**Requisitos das tarefas:**
1) Segundo o trecho sobre a ressurreição de Jesus, como é caracterizada a pesquisa apresentada no artigo?
2) No trecho sobre a ressurreição de Jesus, reescreva em forma de lista o parágrafo que começa com "Na tentativa de encontrar uma resposta", mantendo os fatos principais.
3) Transcreva, sem nenhuma alteração, a parte do trecho sobre a ressurreição de Jesus que começa com as palavras que contêm "Ao se deparar" e termina com "após a morte.".

RESSURREIÇÃO DE JESUS E ESPERANÇA CRISTÃ DIANTE DA MORTE
Júlio Maria Vieira *
Resumo: O presente artigo constitui-se de uma reflexão sobre a ressurreição de Jesus e
a esperança cristã diante da morte. A pesquisa é exploratória e bibliográfica, tendo
como alicerce de reflexão uma análise acerca das realidades da esperança e morte, e da
fé na ressurreição. A esperança na ressurreição faz com que os cristãos busquem forças
para enfrentar a realidade da morte, que por sua vez é entendida como a porta de entrada
para a vida gloriosa, por causa da ressurreição que Deus realizou em Jesus de Nazaré.
Ao se deparar com a problemática da morte, o crente cristão, a partir da fé na
ressurreição de Jesus, se ancora na seguinte convicção de fé: a morte nos levará a passar
pela ressurreição, para participar da vida gloriosa no céu, com Deus. Isso é entendido
como uma vida nova em Cristo, após a morte.
Palavras-chave: Esperança, morte, fé, ressurreição.
Introdução
Enquanto o ser humano vive a “fase terrena” da vida, seu pensar se volta para a
morte; de vez em quando para algumas pessoas, quase sempre para outras, e sempre
para outras ainda. Por certo todos os seres humanos, aptos ao ato de pensar, pensam na
morte, em algum momento de seu existir. E o pensar leva à formulação de perguntas
e/ou questionamentos sobre a morte. Daí vem algumas tentativas de respostas para o
pós-morte, mesmo porque, ninguém escapa ao ato de morrer.
Na tentativa de encontrar uma resposta para aquilo que acontece depois da
morte, se chegou, ao longo da história, a várias respostas. Na cultura ocidental – da qual
nosso país e continente fazem parte – predominam as respostas do ateísmo, que afirma
não haver nada depois da morte, afirmando assim que na hora da morte tudo termina; a
do espiritismo, que acredita haver algo no ser humano que não morre, sendo a alma, que
por sua vez reencarnará depois da morte, em outro corpo e num outro contexto social e
histórico, para mais uma vivência nesta terra ou em algum outro planeta; e a do
cristianismo, que tematiza a convicção de que há um Deus eterno e cheio de vida, que
2
por sua vez não deixará a pessoa humana desaparecer no nada, mas a transforma,
ressuscitando-a para uma nova maneira de existir.

**Informações exibidas:**
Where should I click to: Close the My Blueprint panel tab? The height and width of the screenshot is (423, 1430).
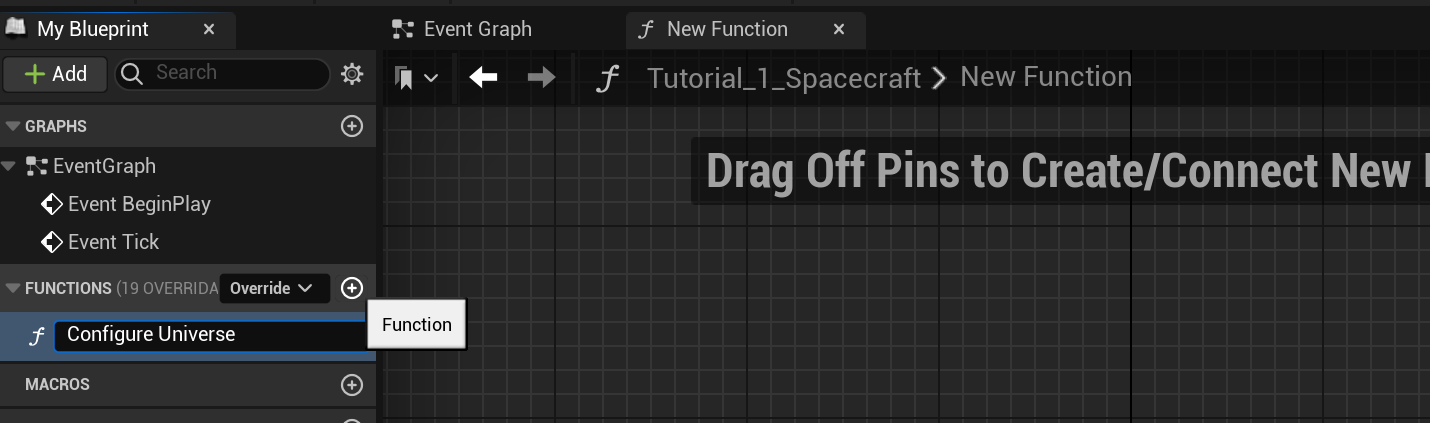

**Respostas fornecidas:**
1) A pesquisa é exploratória e bibliográfica.

2)
Ao longo da história, surgiram várias respostas sobre o que acontece depois da morte. Na cultura ocidental, predominam três:
- Ateísmo: não há nada depois da morte, e tudo termina na hora da morte.
- Espiritismo: a alma não morre e reencarna em outro corpo, em outro contexto social e histórico, nesta terra ou em outro planeta.
- Cristianismo: um Deus eterno e cheio de vida não deixa a pessoa humana desaparecer no nada, mas a transforma, ressuscitando-a para uma nova maneira de existir.

3)
Ao se deparar com a problemática da morte, o crente cristão, a partir da fé na
ressurreição de Jesus, se ancora na seguinte convicção de fé: a morte nos levará a passar
pela ressurreição, para participar da vida gloriosa no céu, com Deus. Isso é entendido
como uma vida nova em Cristo, após a morte.